In order to solve for this, companies in this sector are going to need to diversify their product lines a bit in order to target customers who still want a “sustainable” product but want to spend a little less money and are looking for more functionality.
For example, even though we have a strong sustainability focus with our water bottles and pitchers through Hydros, we have enough functional options to be both a luxury item in good times and a cost-effective, functional item in bad times. In fact, we thought our sales were going to slow during the coronavirus, and we’re actually almost completely sold out of our inventory on hand. Turns out, people who had previously spent money on plastic water bottles when they were out and about, or relied on office water stations for purified water, are now looking for at-home solutions.
However, the sustainability sector is too strong not to rebound back.
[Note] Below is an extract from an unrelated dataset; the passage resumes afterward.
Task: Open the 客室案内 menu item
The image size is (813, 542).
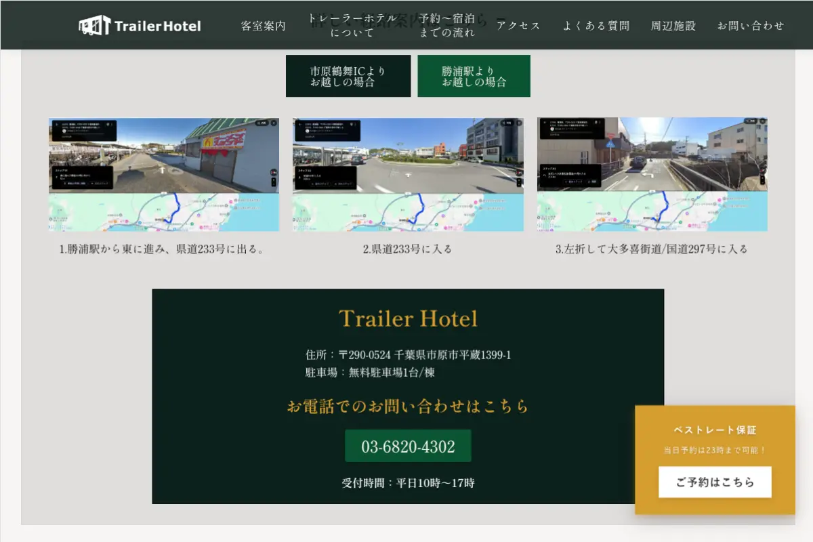Action: pos(264,26)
The question is, how long will it take?
According to Harvard Business Review, 50% of CPG growth from 2013 to 2018 came from sustainability-marketed products. In addition, “Products marketed as sustainable grew 5.6 times faster than those that were not. In more than 90% of the CPG categories, sustainability-marketed products grew faster than their conventional counterparts.”
There is too much of a groundswell toward sustainability in commerce, particularly among younger demographics who are increasingly driving consumption patterns. As the founder of a company within this space, I can tell you that over the past two months the number one query we receive on social media is, “When will you have a glass version of this product?” Glass pitchers and bottles would be even more reusable, better for the environment, etc. This speaks volumes about what customers are looking to spend their money on.
While the coronavirus is challenging industries all over the world, this is a temporary ring to sustainability in terms of the fall-off demand around reusables. My personal belief is that sustainable goods will come back better and stronger than ever.
However, the path to recovery will require shifts to take place within the marketplace. And brands that were not prepared to last through these challenging times will most likely go under before this market regains its footing.